--- START OF Listing ---
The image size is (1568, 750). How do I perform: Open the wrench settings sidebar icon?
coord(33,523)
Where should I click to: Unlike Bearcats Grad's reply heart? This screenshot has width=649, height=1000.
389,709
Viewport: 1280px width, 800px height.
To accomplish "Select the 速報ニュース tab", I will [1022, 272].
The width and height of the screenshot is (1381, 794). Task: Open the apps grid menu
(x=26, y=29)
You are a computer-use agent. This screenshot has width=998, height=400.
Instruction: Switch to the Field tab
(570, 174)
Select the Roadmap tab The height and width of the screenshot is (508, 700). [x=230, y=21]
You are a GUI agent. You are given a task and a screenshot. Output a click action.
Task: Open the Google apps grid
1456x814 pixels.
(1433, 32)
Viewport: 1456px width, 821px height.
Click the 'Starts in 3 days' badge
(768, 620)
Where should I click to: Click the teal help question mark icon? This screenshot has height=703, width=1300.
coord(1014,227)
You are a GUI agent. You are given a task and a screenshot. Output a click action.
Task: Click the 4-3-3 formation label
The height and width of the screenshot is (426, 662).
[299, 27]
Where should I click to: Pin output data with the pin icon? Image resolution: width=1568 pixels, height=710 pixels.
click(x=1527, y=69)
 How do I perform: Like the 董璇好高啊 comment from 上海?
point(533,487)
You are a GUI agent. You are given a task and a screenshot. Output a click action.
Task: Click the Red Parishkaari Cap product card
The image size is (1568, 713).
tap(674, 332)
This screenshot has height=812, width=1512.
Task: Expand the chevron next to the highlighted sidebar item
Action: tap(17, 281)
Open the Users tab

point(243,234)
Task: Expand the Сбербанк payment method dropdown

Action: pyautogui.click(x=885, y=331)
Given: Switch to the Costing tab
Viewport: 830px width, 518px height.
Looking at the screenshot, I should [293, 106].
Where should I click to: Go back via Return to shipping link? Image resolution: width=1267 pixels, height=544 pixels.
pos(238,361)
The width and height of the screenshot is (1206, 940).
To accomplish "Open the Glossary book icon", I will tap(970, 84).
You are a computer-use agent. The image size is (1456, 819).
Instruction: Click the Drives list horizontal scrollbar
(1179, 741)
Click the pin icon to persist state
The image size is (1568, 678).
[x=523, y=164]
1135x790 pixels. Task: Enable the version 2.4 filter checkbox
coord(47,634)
--- END OF Listing ---
Problem:
Rewrite the items from the line holding "Viewport: 1456px width, 821px height." through the end of the items, inclusive, swapping "Viewport" for "Display" and changing nothing else.

Response to the exercise:
Display: 1456px width, 821px height.
Click the 'Starts in 3 days' badge
(768, 620)
Where should I click to: Click the teal help question mark icon? This screenshot has height=703, width=1300.
coord(1014,227)
You are a GUI agent. You are given a task and a screenshot. Output a click action.
Task: Click the 4-3-3 formation label
The height and width of the screenshot is (426, 662).
[299, 27]
Where should I click to: Pin output data with the pin icon? Image resolution: width=1568 pixels, height=710 pixels.
click(x=1527, y=69)
 How do I perform: Like the 董璇好高啊 comment from 上海?
point(533,487)
You are a GUI agent. You are given a task and a screenshot. Output a click action.
Task: Click the Red Parishkaari Cap product card
The image size is (1568, 713).
tap(674, 332)
This screenshot has height=812, width=1512.
Task: Expand the chevron next to the highlighted sidebar item
Action: tap(17, 281)
Open the Users tab

point(243,234)
Task: Expand the Сбербанк payment method dropdown

Action: pyautogui.click(x=885, y=331)
Given: Switch to the Costing tab
Display: 830px width, 518px height.
Looking at the screenshot, I should [293, 106].
Where should I click to: Go back via Return to shipping link? Image resolution: width=1267 pixels, height=544 pixels.
pos(238,361)
The width and height of the screenshot is (1206, 940).
To accomplish "Open the Glossary book icon", I will tap(970, 84).
You are a computer-use agent. The image size is (1456, 819).
Instruction: Click the Drives list horizontal scrollbar
(1179, 741)
Click the pin icon to persist state
The image size is (1568, 678).
[x=523, y=164]
1135x790 pixels. Task: Enable the version 2.4 filter checkbox
coord(47,634)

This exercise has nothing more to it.